:: Exercise ::
Update the items below so that each "screenshot" reads "screen capture", and leave everything else unchanged.

============

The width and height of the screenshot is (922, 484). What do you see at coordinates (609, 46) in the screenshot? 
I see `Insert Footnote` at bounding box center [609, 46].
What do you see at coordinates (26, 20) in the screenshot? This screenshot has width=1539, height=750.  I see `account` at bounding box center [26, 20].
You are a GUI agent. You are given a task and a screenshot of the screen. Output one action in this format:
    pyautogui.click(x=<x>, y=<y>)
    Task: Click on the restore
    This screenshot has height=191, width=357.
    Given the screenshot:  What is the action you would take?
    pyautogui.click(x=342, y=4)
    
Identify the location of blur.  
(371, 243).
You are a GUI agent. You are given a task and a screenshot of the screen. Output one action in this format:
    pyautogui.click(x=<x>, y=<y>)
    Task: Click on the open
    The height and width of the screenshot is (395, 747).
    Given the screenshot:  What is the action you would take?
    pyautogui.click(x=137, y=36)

============

:: Answer to this exercise ::
The width and height of the screen capture is (922, 484). What do you see at coordinates (609, 46) in the screen capture? 
I see `Insert Footnote` at bounding box center [609, 46].
What do you see at coordinates (26, 20) in the screen capture? This screen capture has width=1539, height=750.  I see `account` at bounding box center [26, 20].
You are a GUI agent. You are given a task and a screen capture of the screen. Output one action in this format:
    pyautogui.click(x=<x>, y=<y>)
    Task: Click on the restore
    This screen capture has height=191, width=357.
    Given the screen capture:  What is the action you would take?
    pyautogui.click(x=342, y=4)
    
Identify the location of blur.  
(371, 243).
You are a GUI agent. You are given a task and a screen capture of the screen. Output one action in this format:
    pyautogui.click(x=<x>, y=<y>)
    Task: Click on the open
    The height and width of the screen capture is (395, 747).
    Given the screen capture:  What is the action you would take?
    pyautogui.click(x=137, y=36)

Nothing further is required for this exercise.